The respondent judge also stated that since the stock certificate granted the
private respondents the right to receive a quarterly dividend of One Per
Centum (1%) cumulative and participating, it "clearly and unequivocably
(sic) indicates that the same are "interest bearing stocks" or stocks issued by

a corporation under an agreement to pay a certain rate of interest thereon.


As such, plaintiffs (private respondents herein) become entitled to the
payment thereof as a matter of right without necessity of a prior declaration
of dividend."
There is no legal basis for this observation. Both Sec. 16 of the
Corporation Law and Sec. 43 of the present Corporation Code prohibit the
issuance of any stock dividend without the approval of stockholders,
representing not less than two-thirds (2/3) of the outstanding
capital stock at a regular or special meeting duly called for the
purpose.
These provisions underscore the fact that payment of dividends to a
stockholder is not a matter of right but a matter of consensus. Furthermore,
"interest bearing stocks", on which the corporation agrees absolutely to pay
interest before dividends are paid to common stockholders, is legal only
when construed as requiring payment of interest as dividends from net
earnings or surplus only. Clearly, the respondent judge, in compelling the
petitioner to redeem the shares in question and to pay the corresponding
dividends, committed grave abuse of discretion amounting to lack or excess
of jurisdiction in ignoring both the terms and conditions specified in the stock
certificate, as well as the clear mandate of the law.
Anent the issue of prescription, this Court so holds that the claim of private
respondent is already barred by prescription as well as laches. Art. 1144 of
the New Civil Code provides that a right of action that is founded upon a
written contract prescribes in ten (10) years. The letter-demand made by the
private respondents to the petitioner was made only on January 5, 1979, or
almost eighteen years after receipt of the written contract in the form of the
stock certificate.
As noted earlier, this letter-demand, significantly, was not formally offered in
evidence, nor were any other evidence of demand presented. Therefore, we
conclude that the only time the private respondents saw it fit to assert their
rights, if any, to the preferred shares of stock, was after the lapse of almost
eighteen years.
The same clearly indicates that the right of the private respondents to any
relief under the law has already prescribed. Moreover, the claim of the
private respondents is also barred by laches.

Laches has been defined as the failure or neglect, for an unreasonable


length of time, to do that which by exercising due diligence could or should
have been done earlier; it is negligence or omission to assert a right
within a reasonable time, warranting a presumption that the party
entitled to assert it either has abandoned it or declined to assert it.
Considering that the terms and conditions set forth in the stock certificate
clearly indicate that redemption of the preferred shares may be made at any
time after the lapse of two years from the date of issue, private
respondents should have taken it upon themselves, after the lapse
of the said period, to inquire from the petitioner the reason why the
said shares have not been redeemed.

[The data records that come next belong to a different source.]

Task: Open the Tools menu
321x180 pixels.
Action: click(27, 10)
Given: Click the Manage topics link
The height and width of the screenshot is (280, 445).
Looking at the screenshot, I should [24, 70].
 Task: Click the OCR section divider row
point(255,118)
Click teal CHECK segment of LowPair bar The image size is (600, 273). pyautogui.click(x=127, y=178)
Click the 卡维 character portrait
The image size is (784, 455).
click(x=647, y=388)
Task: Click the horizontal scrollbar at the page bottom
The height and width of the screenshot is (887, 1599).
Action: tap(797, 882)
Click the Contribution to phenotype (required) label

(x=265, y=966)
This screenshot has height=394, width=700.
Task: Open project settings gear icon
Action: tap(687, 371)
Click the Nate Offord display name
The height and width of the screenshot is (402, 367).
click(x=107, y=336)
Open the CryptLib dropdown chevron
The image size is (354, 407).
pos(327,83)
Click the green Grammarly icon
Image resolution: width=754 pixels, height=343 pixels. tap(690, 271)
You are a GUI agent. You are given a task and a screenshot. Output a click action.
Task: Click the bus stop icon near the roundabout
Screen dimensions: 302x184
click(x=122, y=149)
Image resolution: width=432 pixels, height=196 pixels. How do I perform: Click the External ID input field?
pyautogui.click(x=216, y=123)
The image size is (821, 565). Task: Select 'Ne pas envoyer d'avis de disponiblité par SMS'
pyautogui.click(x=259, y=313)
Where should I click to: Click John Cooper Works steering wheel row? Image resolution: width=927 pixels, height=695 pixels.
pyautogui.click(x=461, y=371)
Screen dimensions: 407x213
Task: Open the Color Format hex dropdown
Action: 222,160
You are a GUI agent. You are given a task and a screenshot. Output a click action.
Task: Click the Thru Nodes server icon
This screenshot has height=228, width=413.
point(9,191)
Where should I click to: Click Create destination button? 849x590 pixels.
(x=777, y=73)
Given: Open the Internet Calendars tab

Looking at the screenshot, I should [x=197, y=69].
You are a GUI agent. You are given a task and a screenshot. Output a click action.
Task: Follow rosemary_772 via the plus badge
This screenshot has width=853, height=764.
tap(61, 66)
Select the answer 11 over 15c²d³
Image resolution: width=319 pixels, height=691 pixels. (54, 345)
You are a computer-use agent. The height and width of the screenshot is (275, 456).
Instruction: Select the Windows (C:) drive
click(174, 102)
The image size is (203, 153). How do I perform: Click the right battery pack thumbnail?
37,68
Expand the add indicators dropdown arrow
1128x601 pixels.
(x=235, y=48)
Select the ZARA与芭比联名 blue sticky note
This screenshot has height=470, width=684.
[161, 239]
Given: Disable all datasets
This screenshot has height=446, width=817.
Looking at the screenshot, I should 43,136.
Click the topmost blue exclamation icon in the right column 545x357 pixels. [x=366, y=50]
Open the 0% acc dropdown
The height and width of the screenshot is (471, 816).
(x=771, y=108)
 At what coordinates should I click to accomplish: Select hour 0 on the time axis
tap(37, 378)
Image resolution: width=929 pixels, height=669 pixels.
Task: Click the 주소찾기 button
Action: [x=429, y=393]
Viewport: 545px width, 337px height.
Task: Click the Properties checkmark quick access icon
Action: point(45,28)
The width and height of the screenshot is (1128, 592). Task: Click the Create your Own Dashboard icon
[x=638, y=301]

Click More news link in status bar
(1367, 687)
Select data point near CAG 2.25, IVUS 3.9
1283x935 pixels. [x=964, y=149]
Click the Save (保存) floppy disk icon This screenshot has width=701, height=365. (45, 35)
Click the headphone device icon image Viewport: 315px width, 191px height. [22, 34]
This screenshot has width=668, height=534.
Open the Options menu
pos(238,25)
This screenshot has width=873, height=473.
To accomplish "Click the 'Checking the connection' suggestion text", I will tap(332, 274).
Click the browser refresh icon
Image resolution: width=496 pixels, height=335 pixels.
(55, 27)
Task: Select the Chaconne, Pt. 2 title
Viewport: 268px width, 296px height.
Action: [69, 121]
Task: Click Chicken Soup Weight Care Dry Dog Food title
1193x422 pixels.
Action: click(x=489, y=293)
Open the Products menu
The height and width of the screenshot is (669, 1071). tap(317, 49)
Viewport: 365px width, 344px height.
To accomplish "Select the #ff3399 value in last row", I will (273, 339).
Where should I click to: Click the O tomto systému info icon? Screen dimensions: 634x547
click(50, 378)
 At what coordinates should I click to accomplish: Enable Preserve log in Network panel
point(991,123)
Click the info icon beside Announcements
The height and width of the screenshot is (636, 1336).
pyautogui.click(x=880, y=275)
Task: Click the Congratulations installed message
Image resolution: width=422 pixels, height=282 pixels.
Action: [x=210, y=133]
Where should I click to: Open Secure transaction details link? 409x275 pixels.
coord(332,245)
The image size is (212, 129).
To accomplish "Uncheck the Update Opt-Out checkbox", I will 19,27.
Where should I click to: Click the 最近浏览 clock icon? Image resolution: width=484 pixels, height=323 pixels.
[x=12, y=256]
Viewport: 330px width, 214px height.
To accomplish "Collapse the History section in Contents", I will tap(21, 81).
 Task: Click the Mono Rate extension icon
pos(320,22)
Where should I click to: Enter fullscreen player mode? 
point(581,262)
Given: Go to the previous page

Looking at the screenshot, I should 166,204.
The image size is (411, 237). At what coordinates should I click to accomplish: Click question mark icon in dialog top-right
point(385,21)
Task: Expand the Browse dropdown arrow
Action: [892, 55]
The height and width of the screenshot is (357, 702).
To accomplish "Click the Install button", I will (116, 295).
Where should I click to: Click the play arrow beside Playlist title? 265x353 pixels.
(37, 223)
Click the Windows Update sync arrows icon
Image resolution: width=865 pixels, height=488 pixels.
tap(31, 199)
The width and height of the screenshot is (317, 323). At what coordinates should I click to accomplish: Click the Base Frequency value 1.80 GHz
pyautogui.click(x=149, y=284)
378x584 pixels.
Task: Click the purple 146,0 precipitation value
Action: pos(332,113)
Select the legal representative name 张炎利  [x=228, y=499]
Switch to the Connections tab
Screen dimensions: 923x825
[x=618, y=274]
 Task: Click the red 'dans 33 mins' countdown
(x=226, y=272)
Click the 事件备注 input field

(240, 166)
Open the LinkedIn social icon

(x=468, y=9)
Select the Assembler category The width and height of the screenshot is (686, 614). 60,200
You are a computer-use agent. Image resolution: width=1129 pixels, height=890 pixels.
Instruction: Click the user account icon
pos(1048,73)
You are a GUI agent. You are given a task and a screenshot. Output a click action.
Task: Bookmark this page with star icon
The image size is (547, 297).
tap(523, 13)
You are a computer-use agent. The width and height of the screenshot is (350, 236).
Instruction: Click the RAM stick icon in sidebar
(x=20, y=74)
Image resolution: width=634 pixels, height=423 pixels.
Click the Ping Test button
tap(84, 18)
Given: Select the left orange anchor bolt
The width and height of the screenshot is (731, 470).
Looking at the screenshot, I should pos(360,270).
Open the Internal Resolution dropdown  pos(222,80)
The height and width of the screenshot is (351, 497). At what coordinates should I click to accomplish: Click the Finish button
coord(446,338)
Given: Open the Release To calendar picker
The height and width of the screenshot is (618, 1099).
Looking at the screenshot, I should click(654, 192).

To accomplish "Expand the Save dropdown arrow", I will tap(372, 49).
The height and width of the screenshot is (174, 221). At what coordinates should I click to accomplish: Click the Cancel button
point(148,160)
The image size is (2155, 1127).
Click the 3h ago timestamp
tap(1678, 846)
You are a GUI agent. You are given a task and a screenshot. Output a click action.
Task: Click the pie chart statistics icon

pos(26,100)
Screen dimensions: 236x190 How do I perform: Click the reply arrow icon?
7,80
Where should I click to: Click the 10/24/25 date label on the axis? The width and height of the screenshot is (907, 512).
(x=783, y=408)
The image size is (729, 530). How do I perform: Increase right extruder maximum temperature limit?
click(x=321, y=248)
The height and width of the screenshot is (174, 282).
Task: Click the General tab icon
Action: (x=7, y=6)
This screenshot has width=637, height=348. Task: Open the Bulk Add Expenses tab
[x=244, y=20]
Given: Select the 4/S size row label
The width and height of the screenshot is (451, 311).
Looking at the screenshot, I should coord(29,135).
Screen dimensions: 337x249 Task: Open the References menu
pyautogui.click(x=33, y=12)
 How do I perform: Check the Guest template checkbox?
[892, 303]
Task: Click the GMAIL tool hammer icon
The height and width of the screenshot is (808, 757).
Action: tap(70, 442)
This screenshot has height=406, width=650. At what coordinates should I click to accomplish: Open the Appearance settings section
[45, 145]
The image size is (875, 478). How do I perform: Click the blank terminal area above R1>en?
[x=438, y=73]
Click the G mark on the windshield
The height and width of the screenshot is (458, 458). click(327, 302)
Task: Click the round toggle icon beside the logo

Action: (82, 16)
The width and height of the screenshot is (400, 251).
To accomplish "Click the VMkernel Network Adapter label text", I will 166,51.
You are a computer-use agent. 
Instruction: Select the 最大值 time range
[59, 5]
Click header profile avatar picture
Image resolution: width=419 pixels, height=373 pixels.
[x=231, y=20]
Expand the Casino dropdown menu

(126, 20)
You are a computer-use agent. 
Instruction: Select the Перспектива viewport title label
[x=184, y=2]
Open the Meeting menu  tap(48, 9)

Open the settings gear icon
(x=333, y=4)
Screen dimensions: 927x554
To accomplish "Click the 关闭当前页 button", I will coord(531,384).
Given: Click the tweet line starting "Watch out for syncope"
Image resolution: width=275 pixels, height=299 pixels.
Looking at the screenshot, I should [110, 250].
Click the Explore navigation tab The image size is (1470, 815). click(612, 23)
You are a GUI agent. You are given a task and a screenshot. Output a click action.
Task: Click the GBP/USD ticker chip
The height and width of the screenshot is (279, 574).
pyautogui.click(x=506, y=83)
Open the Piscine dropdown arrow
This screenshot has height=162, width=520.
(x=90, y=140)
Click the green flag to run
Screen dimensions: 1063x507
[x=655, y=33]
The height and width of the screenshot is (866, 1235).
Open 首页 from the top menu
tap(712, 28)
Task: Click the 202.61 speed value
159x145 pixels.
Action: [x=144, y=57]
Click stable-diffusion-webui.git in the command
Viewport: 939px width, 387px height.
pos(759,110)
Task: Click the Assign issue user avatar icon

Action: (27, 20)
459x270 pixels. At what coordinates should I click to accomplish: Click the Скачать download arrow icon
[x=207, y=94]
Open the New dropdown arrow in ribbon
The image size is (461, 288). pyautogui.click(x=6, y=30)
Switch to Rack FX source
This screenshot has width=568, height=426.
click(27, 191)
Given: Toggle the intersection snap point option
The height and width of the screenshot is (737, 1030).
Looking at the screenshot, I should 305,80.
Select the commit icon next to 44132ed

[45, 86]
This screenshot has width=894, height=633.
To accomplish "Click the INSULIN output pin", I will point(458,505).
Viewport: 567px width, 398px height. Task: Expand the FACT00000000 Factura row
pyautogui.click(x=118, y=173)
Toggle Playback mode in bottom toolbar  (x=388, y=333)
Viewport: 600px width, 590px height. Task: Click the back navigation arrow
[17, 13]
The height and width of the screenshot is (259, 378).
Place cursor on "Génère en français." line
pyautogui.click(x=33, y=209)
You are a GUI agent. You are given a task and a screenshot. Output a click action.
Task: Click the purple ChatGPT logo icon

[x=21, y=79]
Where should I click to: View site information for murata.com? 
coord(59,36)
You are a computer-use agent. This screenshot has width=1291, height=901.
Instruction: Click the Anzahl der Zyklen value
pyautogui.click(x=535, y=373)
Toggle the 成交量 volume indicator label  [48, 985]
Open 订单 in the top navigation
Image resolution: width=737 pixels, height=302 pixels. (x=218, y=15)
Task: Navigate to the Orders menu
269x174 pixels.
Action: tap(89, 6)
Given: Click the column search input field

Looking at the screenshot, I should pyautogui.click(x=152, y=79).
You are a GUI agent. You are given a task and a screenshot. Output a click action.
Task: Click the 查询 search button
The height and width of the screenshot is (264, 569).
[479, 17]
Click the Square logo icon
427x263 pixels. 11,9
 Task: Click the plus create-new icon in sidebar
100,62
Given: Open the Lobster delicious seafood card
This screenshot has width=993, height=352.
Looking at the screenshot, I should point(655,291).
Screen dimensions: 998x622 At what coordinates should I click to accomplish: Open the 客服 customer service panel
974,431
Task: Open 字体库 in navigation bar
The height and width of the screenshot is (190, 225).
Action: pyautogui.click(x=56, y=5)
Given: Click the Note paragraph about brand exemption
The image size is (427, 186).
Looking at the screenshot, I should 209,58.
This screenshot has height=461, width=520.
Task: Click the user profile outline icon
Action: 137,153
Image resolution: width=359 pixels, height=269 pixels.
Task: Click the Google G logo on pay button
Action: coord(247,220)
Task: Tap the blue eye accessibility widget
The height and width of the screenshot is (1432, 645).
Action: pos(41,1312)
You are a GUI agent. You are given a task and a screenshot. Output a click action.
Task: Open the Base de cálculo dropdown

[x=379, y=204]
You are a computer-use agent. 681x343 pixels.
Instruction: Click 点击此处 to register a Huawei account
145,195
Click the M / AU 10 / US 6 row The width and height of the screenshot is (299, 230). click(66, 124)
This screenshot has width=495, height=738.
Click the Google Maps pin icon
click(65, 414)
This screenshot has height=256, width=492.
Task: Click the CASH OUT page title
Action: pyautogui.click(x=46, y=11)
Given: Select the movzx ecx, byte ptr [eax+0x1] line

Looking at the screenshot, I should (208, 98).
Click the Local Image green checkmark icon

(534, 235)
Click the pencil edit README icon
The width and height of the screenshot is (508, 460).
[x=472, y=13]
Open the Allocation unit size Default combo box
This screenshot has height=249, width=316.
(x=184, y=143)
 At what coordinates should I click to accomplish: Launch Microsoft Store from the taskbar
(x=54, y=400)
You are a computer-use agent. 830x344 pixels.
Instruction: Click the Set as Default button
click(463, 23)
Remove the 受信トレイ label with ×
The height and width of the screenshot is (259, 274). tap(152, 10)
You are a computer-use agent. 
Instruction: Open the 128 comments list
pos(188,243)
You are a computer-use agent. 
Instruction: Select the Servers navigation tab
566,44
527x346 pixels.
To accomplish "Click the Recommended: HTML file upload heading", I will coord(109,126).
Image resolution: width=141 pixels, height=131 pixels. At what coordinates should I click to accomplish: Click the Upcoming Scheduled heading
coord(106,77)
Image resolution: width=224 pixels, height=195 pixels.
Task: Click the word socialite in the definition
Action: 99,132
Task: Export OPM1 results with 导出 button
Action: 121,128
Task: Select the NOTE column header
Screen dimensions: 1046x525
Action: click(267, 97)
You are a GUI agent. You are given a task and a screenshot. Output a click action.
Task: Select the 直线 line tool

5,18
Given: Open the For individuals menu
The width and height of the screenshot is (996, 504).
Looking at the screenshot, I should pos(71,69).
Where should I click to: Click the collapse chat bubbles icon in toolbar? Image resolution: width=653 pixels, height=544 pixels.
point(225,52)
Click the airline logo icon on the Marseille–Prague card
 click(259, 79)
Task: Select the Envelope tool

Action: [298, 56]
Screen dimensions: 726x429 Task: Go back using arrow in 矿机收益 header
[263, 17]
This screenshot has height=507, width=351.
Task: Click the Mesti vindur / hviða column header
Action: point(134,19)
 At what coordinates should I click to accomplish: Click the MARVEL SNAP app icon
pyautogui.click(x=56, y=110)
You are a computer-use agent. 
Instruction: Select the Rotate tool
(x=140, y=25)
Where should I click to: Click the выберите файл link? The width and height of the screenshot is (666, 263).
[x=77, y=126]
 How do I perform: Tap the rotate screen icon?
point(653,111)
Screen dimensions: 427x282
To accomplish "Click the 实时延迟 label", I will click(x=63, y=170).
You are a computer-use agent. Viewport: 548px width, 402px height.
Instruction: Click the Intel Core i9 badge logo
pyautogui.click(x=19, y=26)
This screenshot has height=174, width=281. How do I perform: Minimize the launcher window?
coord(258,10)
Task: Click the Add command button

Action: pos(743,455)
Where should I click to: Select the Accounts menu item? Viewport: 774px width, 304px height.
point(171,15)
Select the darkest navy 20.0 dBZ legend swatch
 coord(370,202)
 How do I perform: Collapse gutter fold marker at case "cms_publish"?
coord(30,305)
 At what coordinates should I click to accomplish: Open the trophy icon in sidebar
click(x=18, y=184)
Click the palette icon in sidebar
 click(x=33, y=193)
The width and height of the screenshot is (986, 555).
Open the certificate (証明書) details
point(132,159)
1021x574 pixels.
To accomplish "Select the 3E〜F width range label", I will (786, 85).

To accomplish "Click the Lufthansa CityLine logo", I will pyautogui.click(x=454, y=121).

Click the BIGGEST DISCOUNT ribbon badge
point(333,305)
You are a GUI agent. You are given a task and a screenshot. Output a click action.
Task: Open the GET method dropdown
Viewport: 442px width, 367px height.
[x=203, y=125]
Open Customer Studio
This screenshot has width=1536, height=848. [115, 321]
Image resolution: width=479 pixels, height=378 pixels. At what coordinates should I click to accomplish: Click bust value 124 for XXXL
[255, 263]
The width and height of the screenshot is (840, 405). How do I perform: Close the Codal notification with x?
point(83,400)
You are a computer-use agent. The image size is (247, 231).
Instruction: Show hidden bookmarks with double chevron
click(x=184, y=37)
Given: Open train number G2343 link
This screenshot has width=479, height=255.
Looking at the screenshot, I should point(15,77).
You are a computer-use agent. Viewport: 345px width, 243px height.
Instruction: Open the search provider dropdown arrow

As it is, not only two years had
lapsed, as agreed upon, but an additional sixteen years passed before the
private respondents saw it fit to demand their right.
The petitioner, at the time it issued said preferred shares to the private
respondents in 1961, could not have known that it would be suffering
from chronic reserve deficiency twelve years later.
Had the private respondents been vigilant in asserting their rights,
the redemption could have been effected at a time when the
petitioner bank was not suffering from any financial crisis.
WHEREFORE, the instant petition, being impressed with merit, is
hereby GRANTED. The challenged decision of respondent judge is
set aside and the complaint against the petitioner is dismissed.

Costs against the private respondents.